Friday, 17 February 2012

Intellectual property rights

Copyright and patents have taken a lot of headlines recently, there have been big battles between Apple, Samsung, Motorola and anyone else that wants to weigh in with their patent for a pound of flesh. ACTA has hit a hurdle in Europe with a lack of support and ratification and SOPA has been left largely unsupported in the US.

This is a difficult subject for me. One one hand, my company makes money from its intellectual property, creates job  (mine included) and manufactures in the UK - yes, UK manufacturers DO exist!
On the other hand, I do not appreciate the additional cost of my electronic devices due to costly and otherwise unproductive patent battles. I do not appreciate being described as a criminal for making a backup copy of a CD or DVD or converting it to another format.

There needs to be patent protection to reward innovation. There should be copyright to encourage creativity. I believe the time limits on patents and copyright need to be seriously readjusted.
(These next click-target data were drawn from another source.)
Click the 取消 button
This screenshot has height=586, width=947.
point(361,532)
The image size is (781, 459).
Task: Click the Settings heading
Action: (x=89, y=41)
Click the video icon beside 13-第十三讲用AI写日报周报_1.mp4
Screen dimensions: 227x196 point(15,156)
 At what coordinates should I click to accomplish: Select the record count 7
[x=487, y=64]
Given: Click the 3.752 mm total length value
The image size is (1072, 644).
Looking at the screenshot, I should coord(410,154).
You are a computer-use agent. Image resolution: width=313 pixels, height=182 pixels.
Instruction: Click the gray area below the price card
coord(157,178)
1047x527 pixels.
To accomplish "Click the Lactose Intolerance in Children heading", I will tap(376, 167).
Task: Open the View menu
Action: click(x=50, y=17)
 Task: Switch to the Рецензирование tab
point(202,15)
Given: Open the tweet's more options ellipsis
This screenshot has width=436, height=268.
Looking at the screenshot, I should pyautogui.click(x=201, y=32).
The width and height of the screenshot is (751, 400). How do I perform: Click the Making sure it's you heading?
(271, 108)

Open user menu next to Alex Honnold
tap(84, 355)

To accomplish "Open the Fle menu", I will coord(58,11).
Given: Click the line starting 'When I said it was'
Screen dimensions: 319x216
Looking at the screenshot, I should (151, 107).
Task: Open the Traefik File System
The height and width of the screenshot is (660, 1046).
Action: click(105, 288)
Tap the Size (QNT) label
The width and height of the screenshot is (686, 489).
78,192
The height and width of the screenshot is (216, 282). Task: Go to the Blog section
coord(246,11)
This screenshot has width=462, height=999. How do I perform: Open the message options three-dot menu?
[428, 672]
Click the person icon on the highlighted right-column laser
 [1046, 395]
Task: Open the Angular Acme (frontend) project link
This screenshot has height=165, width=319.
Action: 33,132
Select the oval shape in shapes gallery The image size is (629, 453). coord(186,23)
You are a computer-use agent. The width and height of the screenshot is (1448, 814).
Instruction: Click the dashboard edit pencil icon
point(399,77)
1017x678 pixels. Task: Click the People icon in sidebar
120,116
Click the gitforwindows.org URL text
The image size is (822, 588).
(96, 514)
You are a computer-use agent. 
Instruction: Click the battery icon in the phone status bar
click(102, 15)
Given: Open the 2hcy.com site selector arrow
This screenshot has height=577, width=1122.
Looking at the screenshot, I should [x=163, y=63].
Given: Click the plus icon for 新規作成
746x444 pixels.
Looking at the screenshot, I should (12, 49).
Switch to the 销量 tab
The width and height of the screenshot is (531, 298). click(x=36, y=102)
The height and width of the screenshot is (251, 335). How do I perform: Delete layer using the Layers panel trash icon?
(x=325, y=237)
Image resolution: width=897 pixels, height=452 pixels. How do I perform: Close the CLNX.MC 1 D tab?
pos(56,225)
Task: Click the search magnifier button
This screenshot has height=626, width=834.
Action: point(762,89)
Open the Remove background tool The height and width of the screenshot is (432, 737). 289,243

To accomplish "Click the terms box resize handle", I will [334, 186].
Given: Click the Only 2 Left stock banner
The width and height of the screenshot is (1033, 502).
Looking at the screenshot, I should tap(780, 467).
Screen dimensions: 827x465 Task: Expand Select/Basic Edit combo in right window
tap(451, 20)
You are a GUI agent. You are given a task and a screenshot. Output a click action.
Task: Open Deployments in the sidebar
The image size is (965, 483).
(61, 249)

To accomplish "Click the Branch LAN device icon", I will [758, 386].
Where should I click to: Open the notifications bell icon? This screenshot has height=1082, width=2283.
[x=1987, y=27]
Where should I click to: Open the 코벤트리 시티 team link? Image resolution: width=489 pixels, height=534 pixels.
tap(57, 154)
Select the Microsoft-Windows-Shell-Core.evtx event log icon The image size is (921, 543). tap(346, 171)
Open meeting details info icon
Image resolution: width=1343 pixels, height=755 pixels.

The fact that copyright extends to between 50 and 70 years after the death of the creator in the majority of the world, is ridiculous. Copyright is intended to permit the creator of the work to make a fair profit from their efforts. This may have been a realistic timeframe when transporation speeds were such that creative works would take many years to pervade all of humanity but, with today's electronic communication, it is possible for a work to circumnavigate the globe in seconds therefore it is practical that a creative artist can exploit their art in a very short timeframe. I believe that a creative artist should be able to exploit their art within a single year, possibly less. There may be scope for different mediums to enjoy protection for differing lengths of time, it is a broad subject that requires great discussion.
The bottom line with regards to copyright and file copying on the Internet (I refuse to classify it as piracy) is this: The Internet industry generates a great deal more income than the creative industry, if the best argument from the copyright protection industry is job protection, let's look at the number of people employed in the Internet industry and make a fair comparison.

With regard to patent protection as I stated before, there should be protection for innovation to allow inventors to profit from their creations. Again, the patent protection timescales need to be adjusted along with a rationalisation of patent applicability. They are not currently as long as copyright protection but some of the patents currently under dispute are frankly, ridiculous. There needs to be a test of fairness - if a patent covers an idea that could reasonably be reached by another person, that patent should be blocked. Again, the devil is in the detail and the dispute will come down to what is considered reasonable.